On Forgetting Memento (h2so4 16)

Christopher Nolan’s Memento, despite its art-house feel, is commited to the same regime of quietism and despair that commercial “psycho-cinema” and TV are helping to insure today.

I have to remind myself to forget this movie. It’s not easy, but that doesn’t make it a truly great film. Well, OK, it’s a great “film” as in cinema, but it is, nonetheless, a horrible story. Not just that what happens/ed to the protagonist is horrible, for, no doubt, short-term memory loss must be a true nightmare, but Christopher Nolan’s film Memento is a horrible story because it wallows in the well-worked and extensively washed-out world of meta-cinema. Taken at this level, Memento can be seen as a weird kind of euroasian theatre of catastrophe. Memento rocks the stacked Russian dolls of meaning so hard that it ultimately mashes the viewer in the overly precise gearing of its Chinese box narrative structure.

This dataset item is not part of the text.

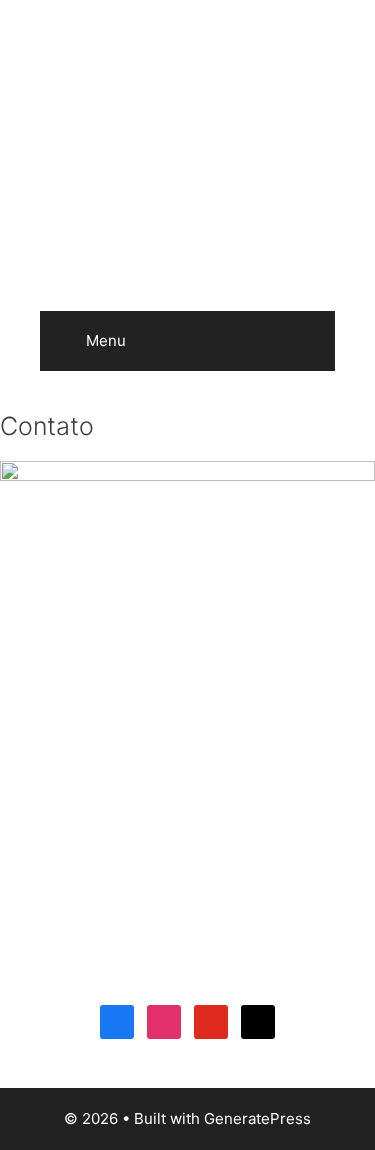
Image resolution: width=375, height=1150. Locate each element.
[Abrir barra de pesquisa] (305, 341)
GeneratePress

This structure, the prominent backwards chronology of this tale told in reverse, is the real protagonist of the film. It appears in the opening image, of a polaroid shot of a murder, run in reverse, which fades back to the event rather than developing forward into the print or photographed image. Neat. And this idea that over time we elaborate our memories so extensively that they become indistinguishable from pure fiction is what underlies the anti-epiphany of the film’s dramatic resolution. At the end of Memento, we are aware that perhaps none of the key riveting points of pathos, of sentimental identification for the main character and his experience—none of these may in fact be true. It is perhaps not sad that this guy—Lenny is his name, we learn at some point—has been tattooed, like a pathetic necklace looped across his chest, with the phrase “John G. raped and killed my wife.” Perhaps this guy didn’t actually lose his memory as a result of the attack on his wife; perhaps he never had a wife, perhaps he has a birth defect or is just a kook who has never had a short-term memory; perhaps he is just an average person, an everyman character, a caricature of the mall-rat or postmodern consumer.

“Who killed the Kennedys? Well after all, it was you and me.” And this seems to be the big message behind Memento’s denouement: since we can’t be sure that we are really dealing with a sad man who seeks only to avenge his wife’s rape/murder, we are explicitly asked in auto-reflexive dialogue at the end of the film to consider the ways in which the protagonist is like us all: a victim of the abyssal transience, fungibility and ultimate fragility of memory. And the transience of our selves, too, given that our identity and “personality” are based on how we live with our memories. But somehow I don’t feel any sympathy for the murderous devil in Lenny, this deranged man with a short-term memory-loss syndrome that is supposed to stand for how all of us today have our identity threatened by the impossibly distracting abstraction of the high-tech world around us.

Another way to put this is to ask: If Memento is a tragedy, of what does it seek to warn us? Does it tell us that if you don’t stop smoking pot, your friends will take advantage of your short-term memory loss? That it must suck, in any event, no matter how you lost it, to lose your short-term memory? That people are just fuckers who will take advantage of anyone, even someone with advanced dementia like Lenny’s? Or is it more likely that we are invited by Memento to consider the deep fact that people today are in peril of losing their ability of—and are, in fact, actively discouraged against—making analogies between past and present experience? Is Memento a brilliant cinematic essay that presents a person with a highly specialized sort of disorder, who in some way allegorizes or “stands for” you and me, today, here, now? To put it in academese: Is Lenny an everyman character who shows us the absolute loss of metaphoric depth in postmodern experience? Does Lenny’s memory problem resemble the planned hyper-obsolesence of consumer experience today? Does his life show us the horror of a world governed only by the hyper-nominalism of the notes he keeps and the captions he lives by? Is Memento the tale of the semiotic tyranny of metonymy, the fragment and the overall loss of a soulful center or ‘soul’ for experience?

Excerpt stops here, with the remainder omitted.